(What the task requires)
Beginning with the line that contains "close (136, 281)", transcribe every line through the end of the entries exactly as written, and reproduce nothing else.

(Data in this exercise)
BEGIN

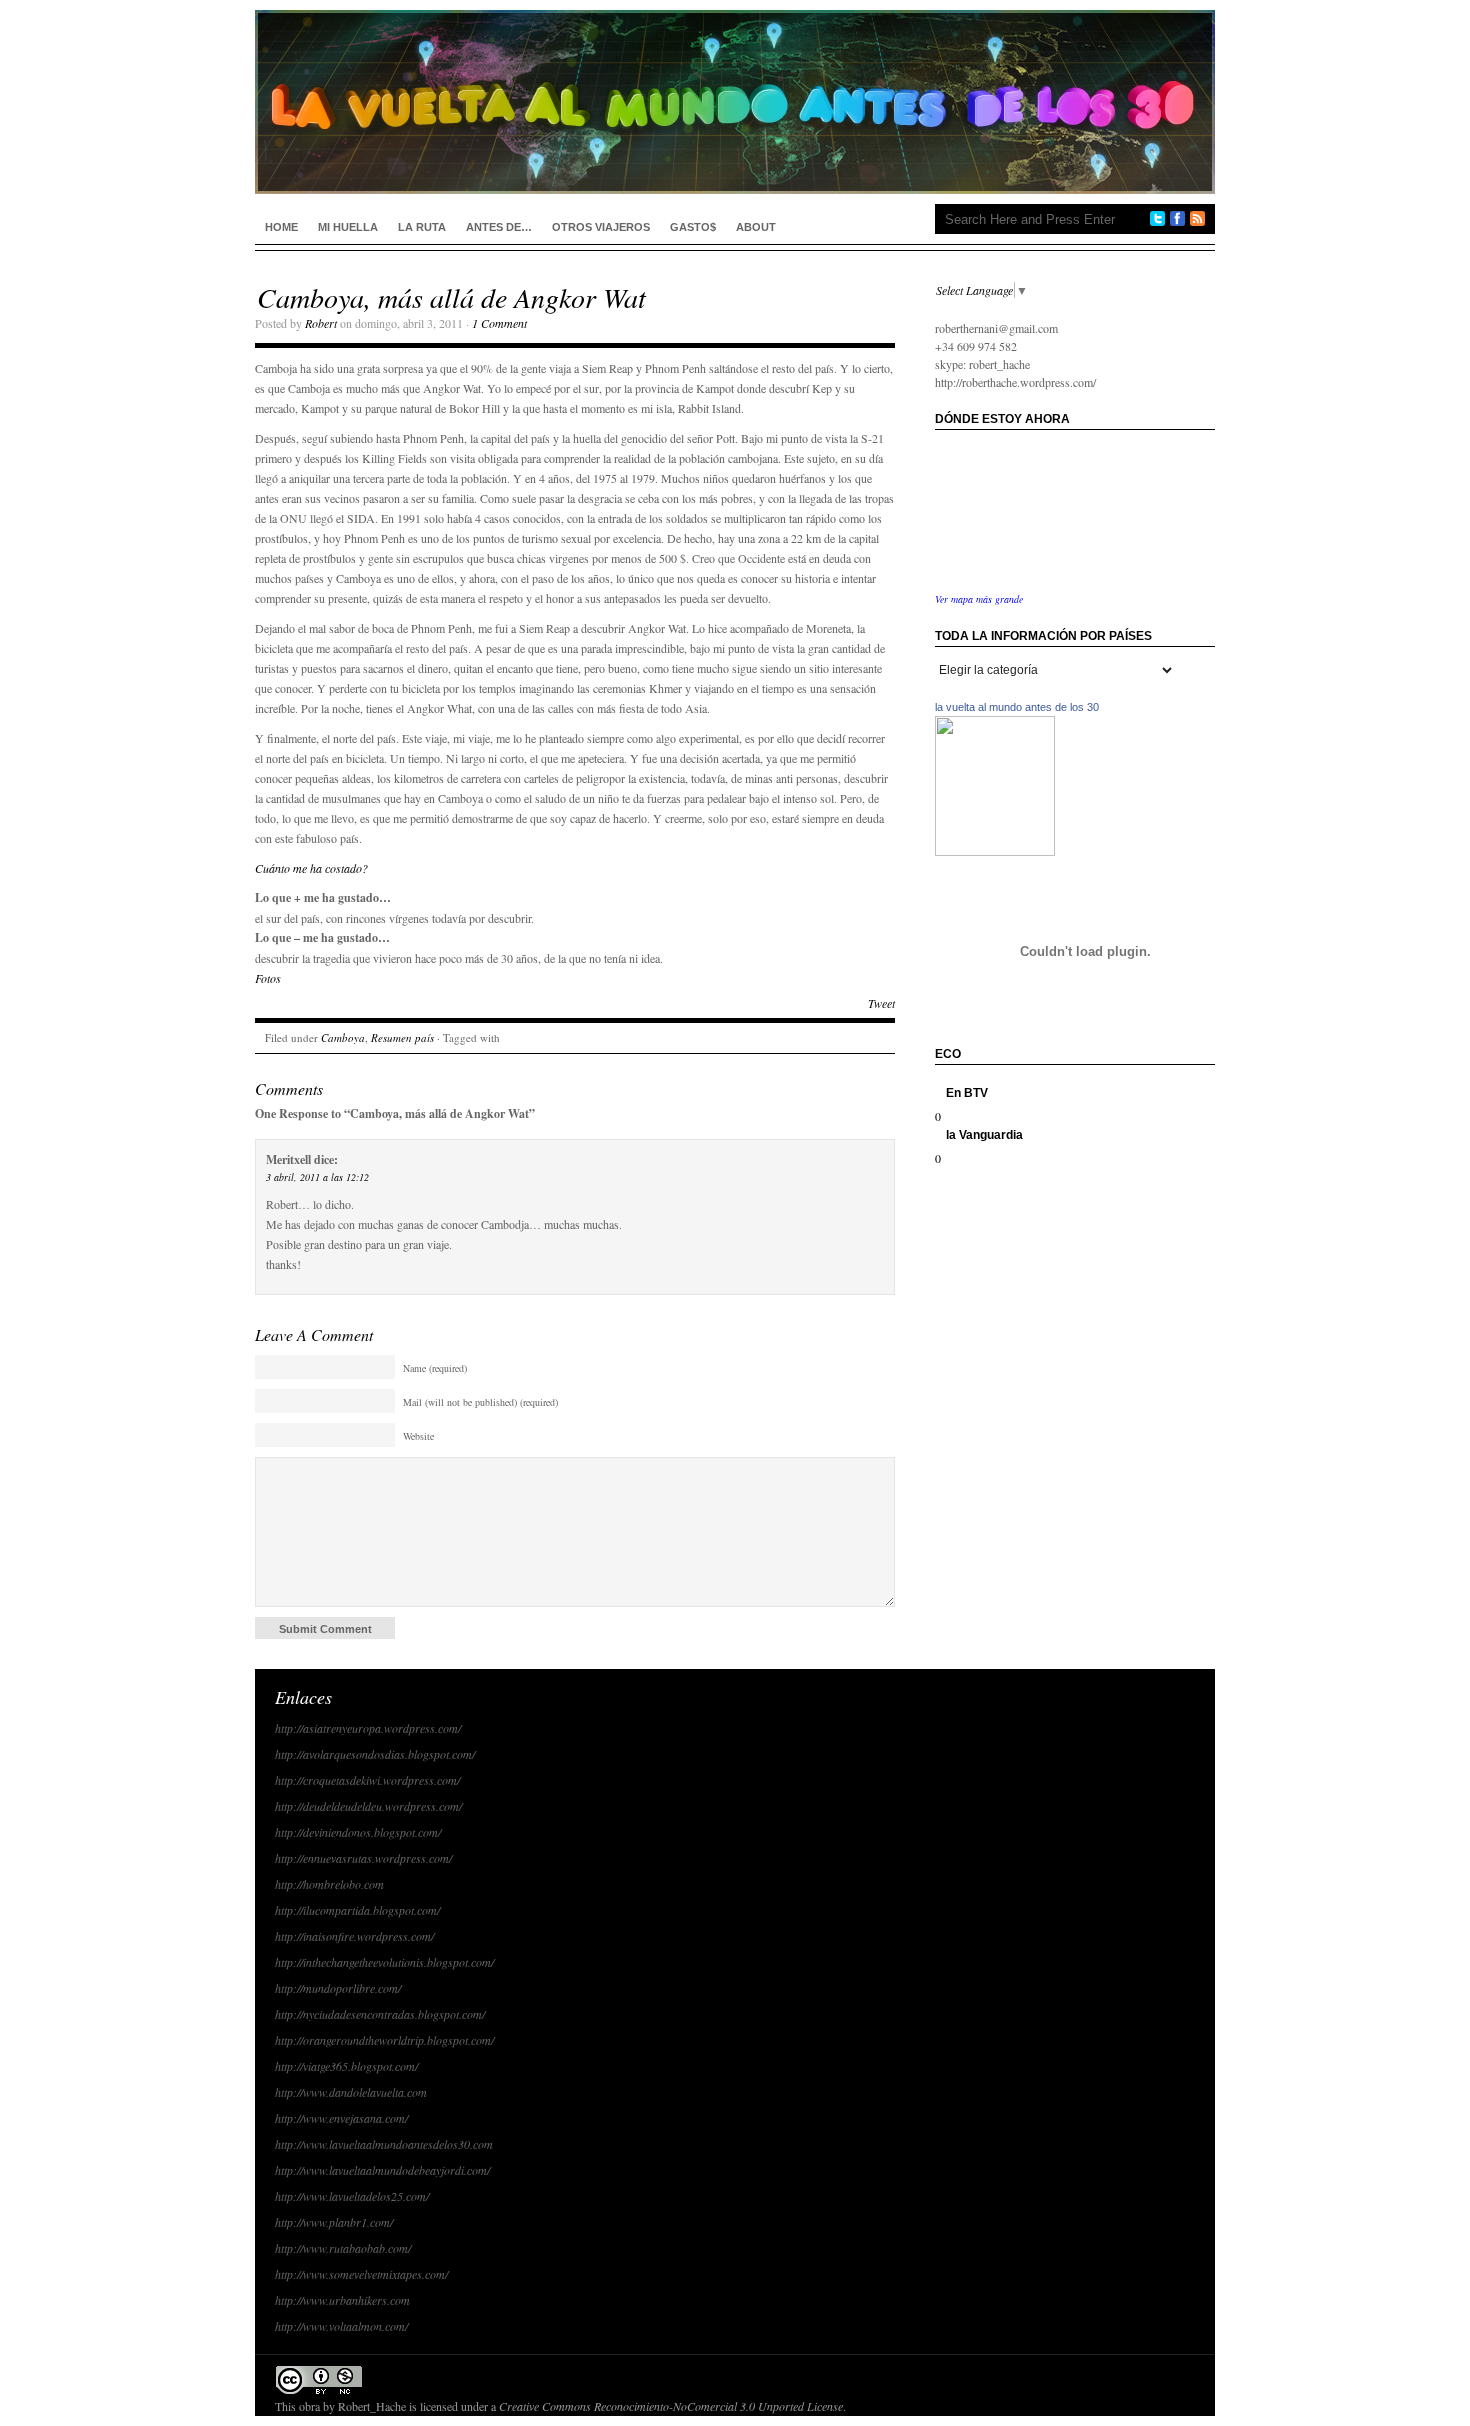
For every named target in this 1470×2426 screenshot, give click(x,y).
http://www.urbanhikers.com (342, 2300)
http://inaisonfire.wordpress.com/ (354, 1936)
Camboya (343, 1037)
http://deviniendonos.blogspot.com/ (358, 1832)
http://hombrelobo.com (329, 1884)
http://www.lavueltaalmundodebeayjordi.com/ (382, 2170)
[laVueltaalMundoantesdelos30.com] (995, 851)
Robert (321, 323)
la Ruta (422, 227)
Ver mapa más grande (979, 599)
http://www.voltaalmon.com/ (341, 2326)
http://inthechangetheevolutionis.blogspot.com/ (384, 1962)
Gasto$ (693, 227)
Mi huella (348, 227)
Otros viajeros (601, 227)
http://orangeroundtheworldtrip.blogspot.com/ (384, 2040)
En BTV (967, 1093)
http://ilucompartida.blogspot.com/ (357, 1910)
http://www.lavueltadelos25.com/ (352, 2196)
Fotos (268, 978)
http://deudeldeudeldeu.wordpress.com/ (368, 1806)
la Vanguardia (984, 1135)
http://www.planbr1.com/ (334, 2222)
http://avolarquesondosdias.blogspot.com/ (375, 1754)
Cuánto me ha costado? (311, 868)
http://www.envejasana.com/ (341, 2118)
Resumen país (402, 1037)
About (756, 227)
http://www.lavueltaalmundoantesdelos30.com (384, 2144)
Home (281, 227)
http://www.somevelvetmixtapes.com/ (361, 2274)
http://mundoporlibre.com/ (338, 1988)
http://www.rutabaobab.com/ (343, 2248)
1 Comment (499, 323)
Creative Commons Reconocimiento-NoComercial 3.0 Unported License (671, 2406)
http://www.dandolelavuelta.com (351, 2092)
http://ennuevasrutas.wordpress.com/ (363, 1858)
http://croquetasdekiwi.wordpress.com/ (367, 1780)
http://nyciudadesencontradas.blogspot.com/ (380, 2014)
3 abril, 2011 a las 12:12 (317, 1177)
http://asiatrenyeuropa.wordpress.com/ (368, 1728)
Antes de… (499, 227)
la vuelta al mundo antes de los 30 (1017, 707)
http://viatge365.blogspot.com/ (346, 2066)
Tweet (881, 1003)
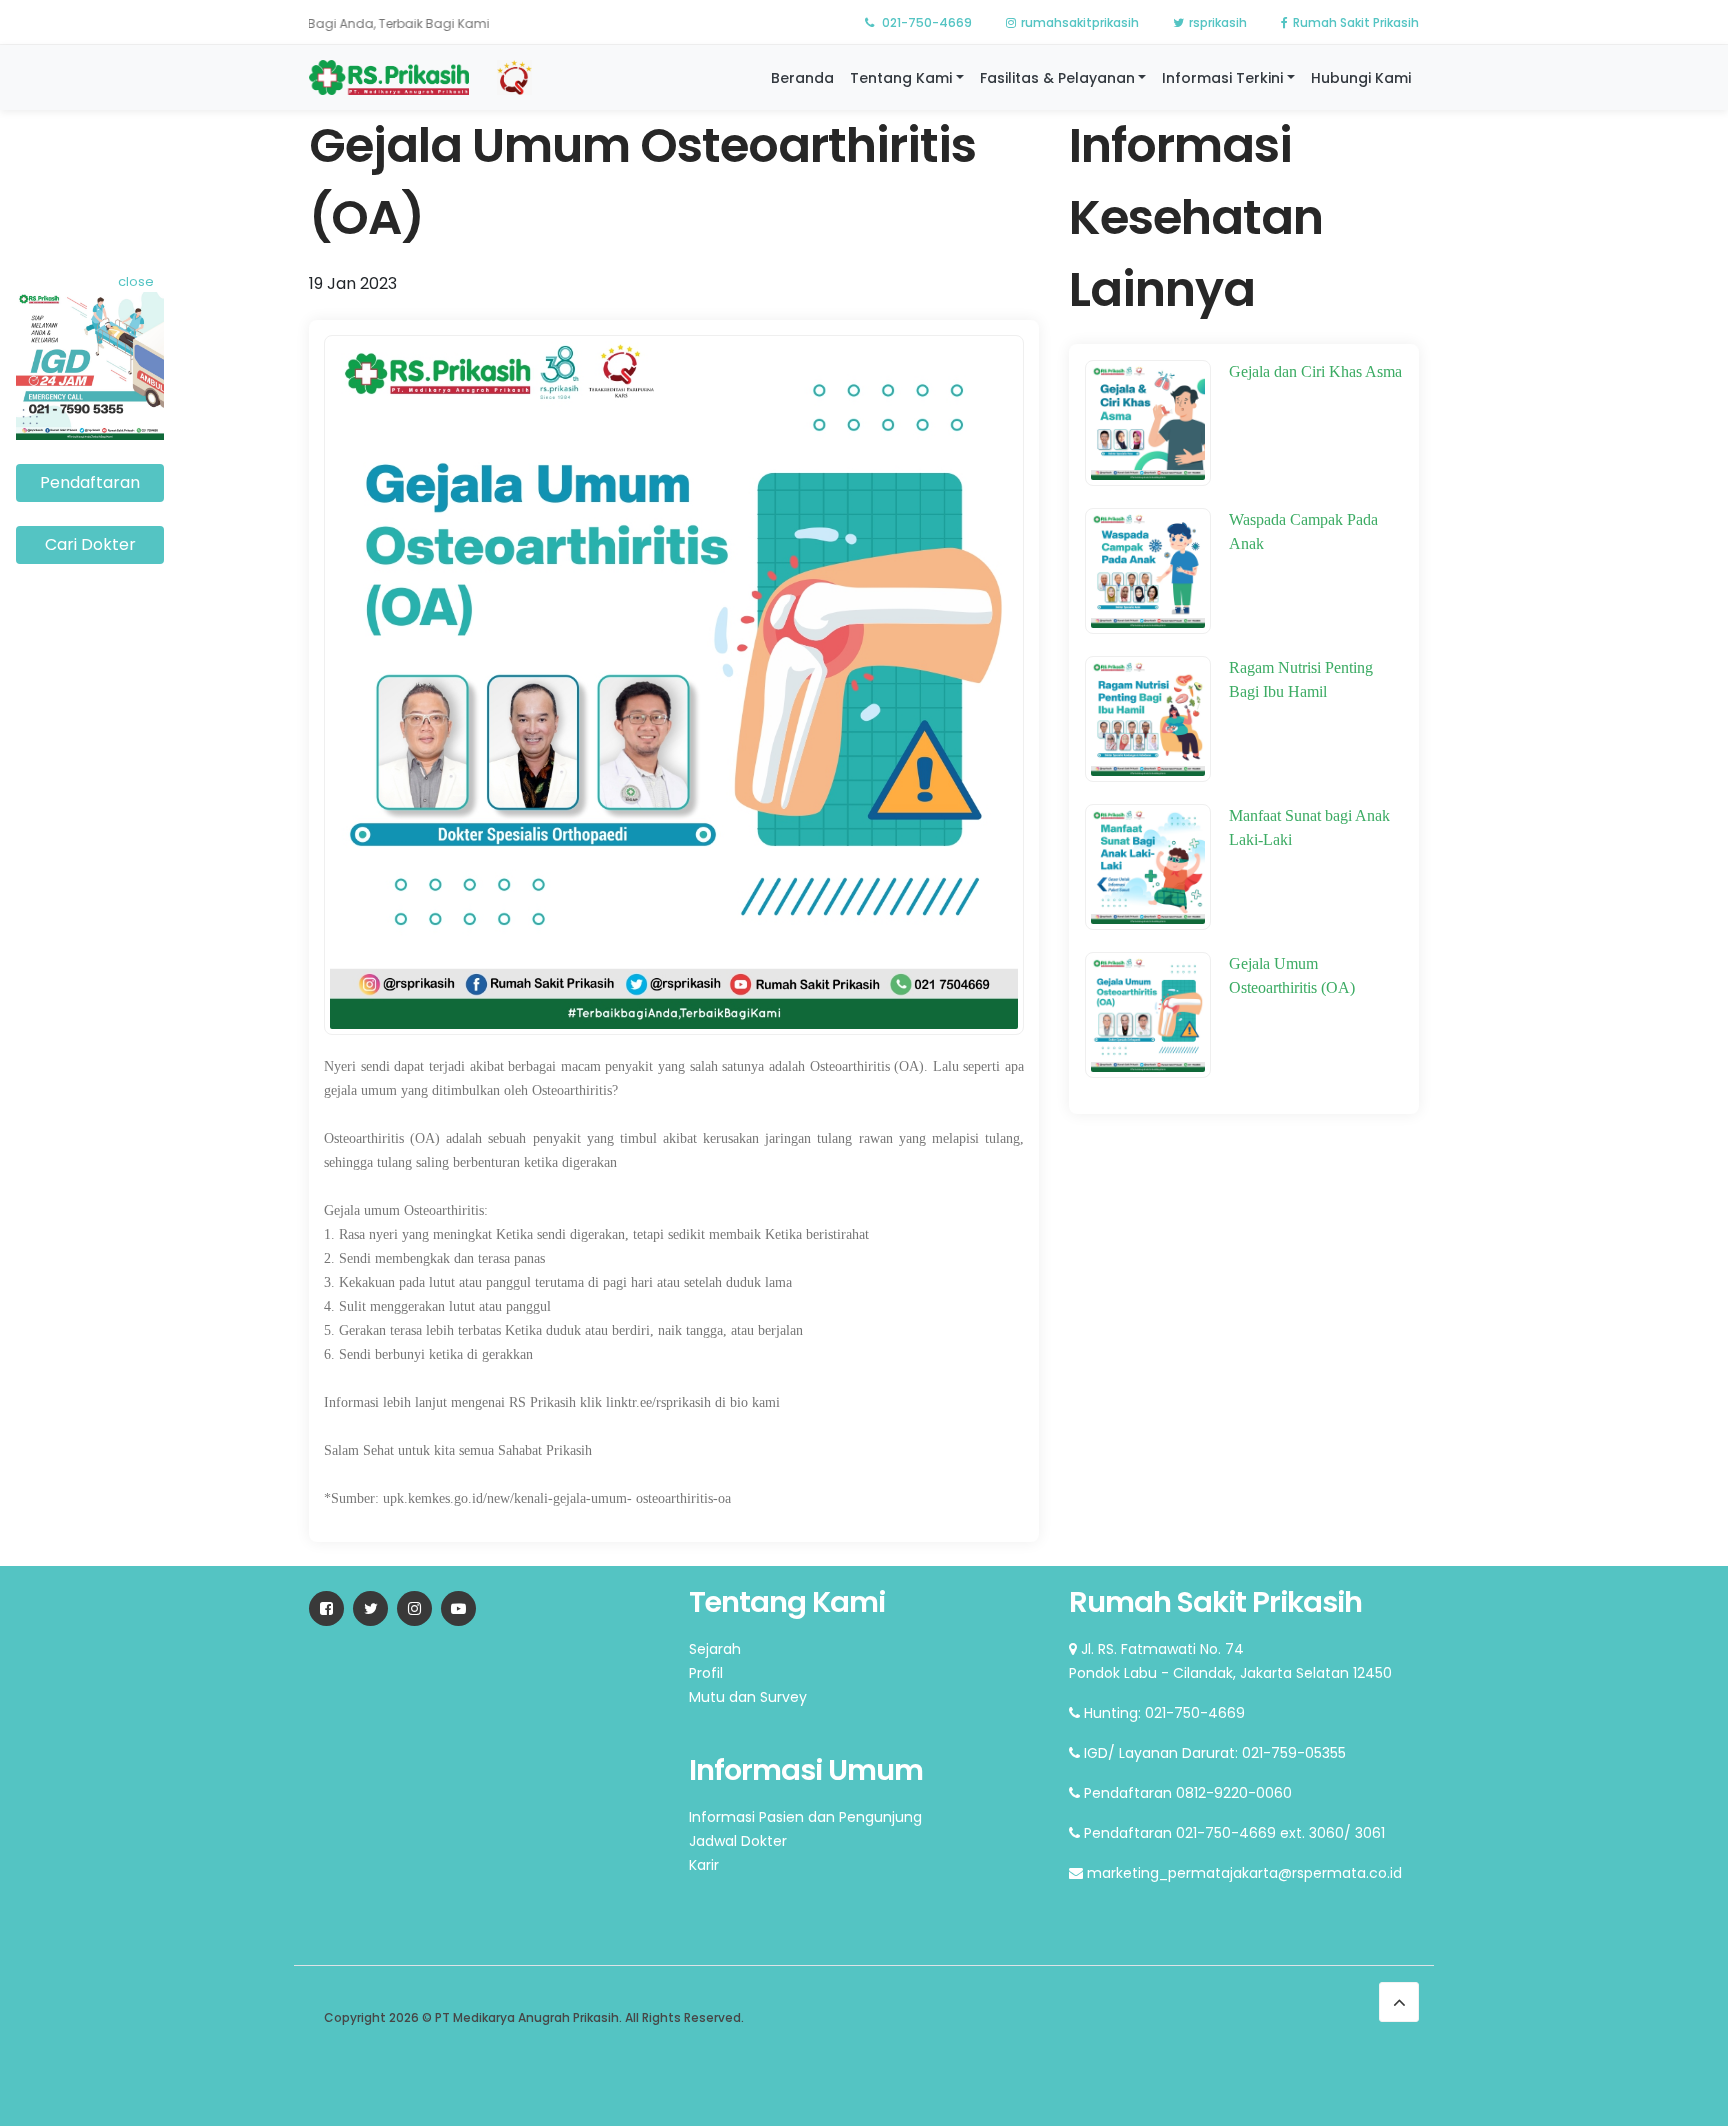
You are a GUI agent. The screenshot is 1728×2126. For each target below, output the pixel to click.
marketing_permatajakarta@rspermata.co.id (1242, 1873)
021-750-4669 (925, 22)
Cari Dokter (90, 544)
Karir (704, 1865)
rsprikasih (1218, 22)
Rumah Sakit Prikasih (1356, 22)
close (136, 281)
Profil (706, 1673)
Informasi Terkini (1222, 78)
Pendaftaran (90, 482)
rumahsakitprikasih (1080, 22)
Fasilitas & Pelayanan (1057, 78)
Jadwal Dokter (738, 1841)
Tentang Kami (901, 78)
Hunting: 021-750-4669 (1162, 1713)
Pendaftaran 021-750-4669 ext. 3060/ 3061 (1232, 1833)
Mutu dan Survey (748, 1697)
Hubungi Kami (1361, 78)
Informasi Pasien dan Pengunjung (805, 1817)
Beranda (802, 78)
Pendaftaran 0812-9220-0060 (1186, 1793)
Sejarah (715, 1649)
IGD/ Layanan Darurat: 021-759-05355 (1213, 1753)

END

(Written solution)
close (136, 281)
Profil (706, 1673)
Informasi Terkini (1222, 78)
Pendaftaran (90, 482)
rumahsakitprikasih (1080, 22)
Fasilitas & Pelayanan (1057, 78)
Jadwal Dokter (738, 1841)
Tentang Kami (901, 78)
Hunting: 021-750-4669 (1162, 1713)
Pendaftaran 021-750-4669 ext. 3060/ 3061 (1232, 1833)
Mutu dan Survey (748, 1697)
Hubungi Kami (1361, 78)
Informasi Pasien dan Pengunjung (805, 1817)
Beranda (802, 78)
Pendaftaran 0812-9220-0060 (1186, 1793)
Sejarah (715, 1649)
IGD/ Layanan Darurat: 021-759-05355 (1213, 1753)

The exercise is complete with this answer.